This should be a VST plugin.
Would unquestionably sell
Would pay absurd amounts of money for that
I'm actually inspired enough to write a JSFX (for REAPER) that generates MIDI notes based on this idea. Currently got the whole thing running, but still finetuning some functionalities. It wouldn't be THAT hard to port it to a VST3 I think
I'm surprised that Jospeh Fourier wasn't mentioned a single time in this video 😂
might be cool to use a fourier transform to turn any midi file into some circles that play what the midi files play
Yes! And then seeing what happens with small tweaks from the original analysis.
seems I accidentally predicted the next video
that is so nice Marc, especially the transitions through the circle of fifths.
Thanks Chris! Yeah, I felt like it kept getting more interesting as I was exploring it.
I was just about to go to sleep. 😭
Edit: It was worth it to watch this! I am absolutely in heaven with this.
Glad it was worth it!
stop getting so emotional
I would strongly recommend connecting the circles edge to edge (rather than center to edge) and have them vary either as constant multiples of each other's radius or circumference. That will likely give you better results.
Connecting the circles at their edges also allows for a more natural pacing/rotation as they rotate around each other.
The just intonation decision made the whole thing feel so warm and idk why but it just made sense for me. I love when microtonal sounds are used even if it's just in the context of shifting intonation because of the way that individual intervals can have all sorts of new feelings in my brain
your feelings are irrational
@@Fire_AxusWhich I'd say is a good thing
Harmonic bliss in dissonant abyss kicks brainstorm raindrops reverse-sing gravities' grips
This has the power of a Haiku!
I really liked your approach to randomness and the arbitrary choices you've made. The final example with the key changes in perfect intonation was fire !
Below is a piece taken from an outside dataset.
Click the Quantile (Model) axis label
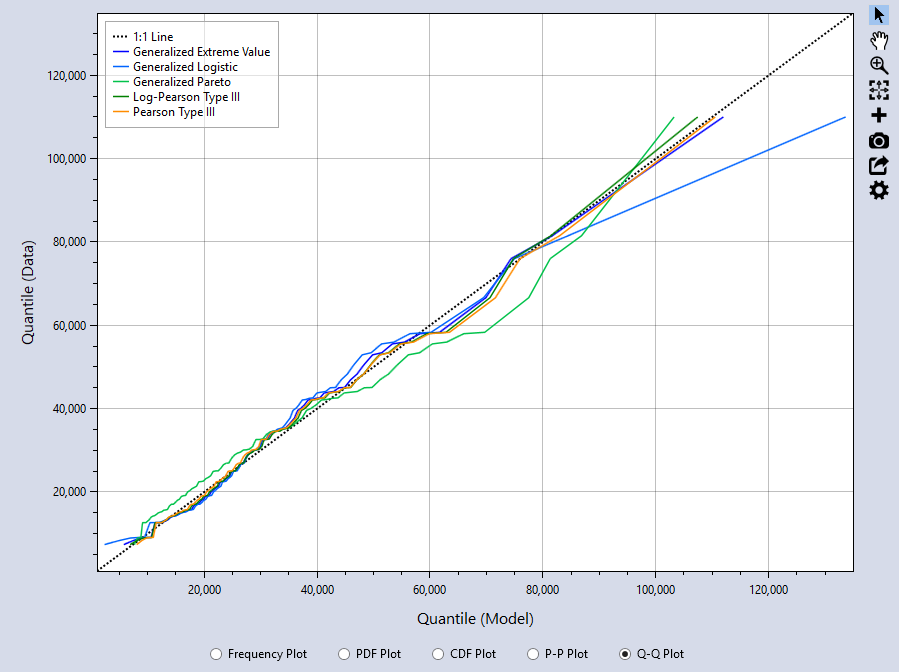Screen dimensions: 899x672 pos(474,619)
So interesting and so creative-- love love love
I love how 0:55 arpeggiates a chord! It adds a lovely bit of randomness to the typical arpeggiating patterns
A great video, gives me all sorts of inspiration, and thoughts about possible results from small adjustments, and wonderings about what effects big changes might produce.
wow... these are creative ambient music !
I can't believe this has so few views! Extremely interesting concept, then you iterated on it enough that by the end the starting point seemed almost basic by comparison. Keep making great videos like this!
Aww, thanks so much for this comment! It's a funny thing; I do find that the algorithm rewards effort and detailed attention, but unevenly. Sometime you work super hard on a video, and it doesn't pick it up. However, the main thing is it's nice to have one's work appreciated, so a nice comment like this is worth a lot :-)
“few”
this is so fucking peak. i was thinking note length could be based of the 10 possible values for any digit in pi, but using the arc velocity or whatever you did sounds much more natural
This is so incredible. Having a page to play around with this at would be a dream. Having that page output sheet music would be even better.....
0:55 is really beautiful
This is probably the best math music video I ever found. Thank you, I am a composer btw.
This is so cool!!! Love it
your feelings are irrational
Beautiful video, beautiful music.
Hard to believe it is all the product of "wheels within wheels".
Bro just discovered the equation of jazz
Love this, Marc!!! ...One thing that's really interesting to me about the studies in this video is that you can describe them as "models of physical movement, coupled to pitch production by arc-length." Arc length is closely related to physical quantities like action. It contributes to this vague, general hypothesis I wonder about a lot: That the "unreasonable effectiveness of mathematics" in melody writing hints at some deeper connection between (A) the psychoacoustics of melody appreciation and (B) the auditory recognition of physical processes. Like in some sense, what you're doing over the course of the video is making the model more physically realistic. It starts to sound more like riding the teacups simultaneous with the melody becoming more engaging. I have endless curiosity about that connection.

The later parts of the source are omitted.